I have a doeling that foams at the mouth when she chews her cud? Some days worse than others. Is this a problem or just normal for her? She was a runt 2lb triplet we named her "fanny" cause she came out tail first. She is 8 mos old.


----------



## Middle River (Apr 11, 2007)

My buck foams when he chews ( food or cud ) or when i'm walking around and he thinks i have something good to eat. But he is old, and just had a tooth issue ( and just got it pulled ), but has done this since i've owned him - just more foam now. I guess i'd like to know if it is normal or not too.


----------



## Ernie (Jul 22, 2007)

Is her gut looking lopsided and distended? If so, she may have a minor case of bloat. A major case would be a dead or dying goat. What is she eating? Lots of rich alfalfa hay? Maybe too much?
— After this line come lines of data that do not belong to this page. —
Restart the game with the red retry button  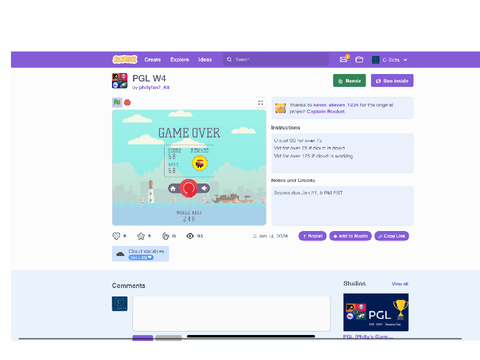(x=189, y=188)
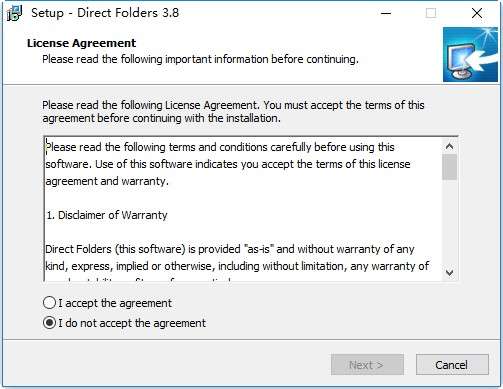Click the bold "License Agreement" heading
Image resolution: width=503 pixels, height=389 pixels.
point(81,43)
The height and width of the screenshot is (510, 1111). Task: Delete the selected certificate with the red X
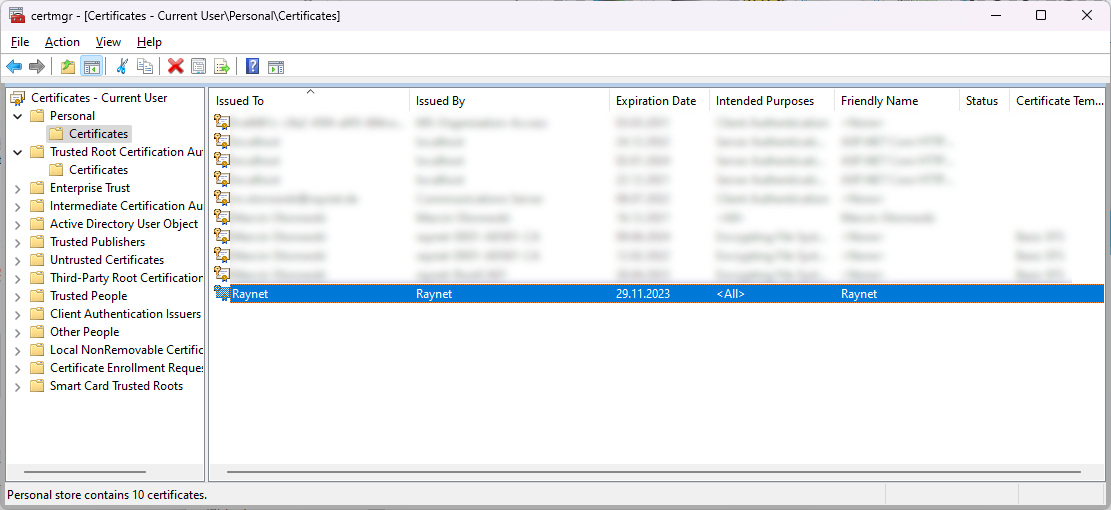(x=176, y=67)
Other than that, all I can think of is to smell the cud. Does it smell really awful like there may be something wrong with her? Could be she's just a sloppy cud-chewer. I don't normally worry about any goat that is still ambulatory.


----------



## chris30523 (Jun 11, 2005)

She eats what the other 15 doelings her age eat.She is always kind of blown up looking .(kind of like a ball on toothpicks)She is equally distended though and has been this way.


----------



## oberhaslikid (May 13, 2002)

Offer her some Baking soda,Like Arm&Hammer soda.if she has an upset Rumen then this will help her .Like we use Tums.Should leave some soda out at all times they will eat what they need.Lessens Vet visits too.


----------



## deetu (Dec 19, 2004)

AH HA, I KNOW THE ANSWER!! 

I have one doe that would always foam at the mouth. It looked like she got into some shaving cream, that was how thick the foam was. 
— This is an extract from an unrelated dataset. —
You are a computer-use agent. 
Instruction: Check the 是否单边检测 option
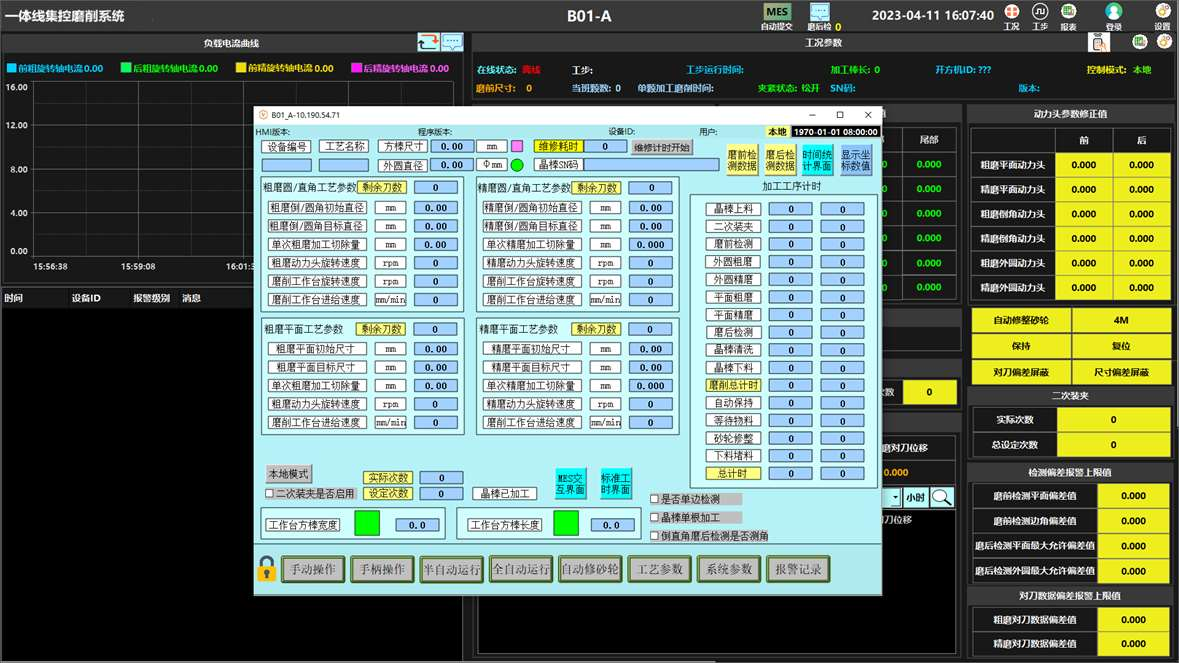[655, 499]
Two vets looked at her, another couple heard about it without seeing her, and no one here could think of an answer (not rabies, not a bad tooth, not bloat) My county agent (who is no longer here. County thinks we no longer need a county agent) said to get some Montmorillonite Clay. The clay binds to mold that was on the hay in her system. It depends on the hay I get. Sometimes she will be great for months. Other times I give it to her when I see foam; but it works.

I was able to buy it by the pound from a cow farmer up the street that uses Brown's feeds.


----------



## chris30523 (Jun 11, 2005)

deetu
I googled it. Very interesting stuff.Does she eat it on her own ? Sounds like the same thing.I have just opened a new bale of hay. I can't see mold or smell it and the other goats seem to be fine? It does come and go and sometimes worse than others.It is worth a try. What do you suppose the chances are of finding it locally?


----------



## deetu (Dec 19, 2004)

Some of the other does would foam alittle where this doe would have shaving cream coming out the sides of her mouth. I couldn't smell or see any mold either but once I did the treatment and changed hay, it stopped. It does come and go. This hay I have now is dusty and they all have a bit of crusty noses with her foaming again. 
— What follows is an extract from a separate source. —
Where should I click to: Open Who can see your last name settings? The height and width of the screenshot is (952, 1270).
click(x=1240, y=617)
The only place that the county agent thought we could get it was from a Brown's feed dealer. A local cow farmer was able to get me a pound of it. Ask around if anyone feeds Brown's. http://www.fmbrown.com/home.htm

I give about a teaspoon mixed in a pound of grain (these are Boers, they don't get alot of grain) that all of them eat. They don't even notice it's there, gobbling down their grain.


----------



## chris30523 (Jun 11, 2005)

looks like Browns feed is only in PA. Long drive from GA.This little doe does the shaving cream foam.I do have others that foam a bit sometimes. It looks like I can order it on line. What color is it(the clay). There are a couple of different kinds.One is green and it is like 60.00 for 4lbs.(wish I had green clay). I have use the mylicon drops and they help for a bit then back to foam.
Thanks


----------



## moonspinner (Jul 2, 2002)

I had a 3 yr old buck who started doing this. Thought maybe a sticker or maybe some fescue he'd been eating but nothing checked out. So I started giving him Probios and that cut the episodes down significantly.


----------



## jordan (Nov 29, 2006)

There was a thread about this earlier this year...
My 3 yr old buck does it too and has since he was about 4 months old (looks like he has rabies LOL!), my vet looked at him and thought it was a case of him producing too much of something (can't remember what at this point) in his rumen. 
I don't know how or why, but since I added Diamond V yeast culture to his loose minerals and have been using herbal supports, he seldom does it anymore.


----------



## lostspring (Jun 29, 2007)

We have had several goats who did this. It was just a case of excess saliva and nothing to worry about. It ran in one does genetic line. The vet said she would never have an upset stomich. She had so much it would cover her mouth. Really funny in the show ring.


----------



## moonspinner (Jul 2, 2002)

Never thought of yeast. You learn something constantly on this forum. Thanks for that suggestion.


----------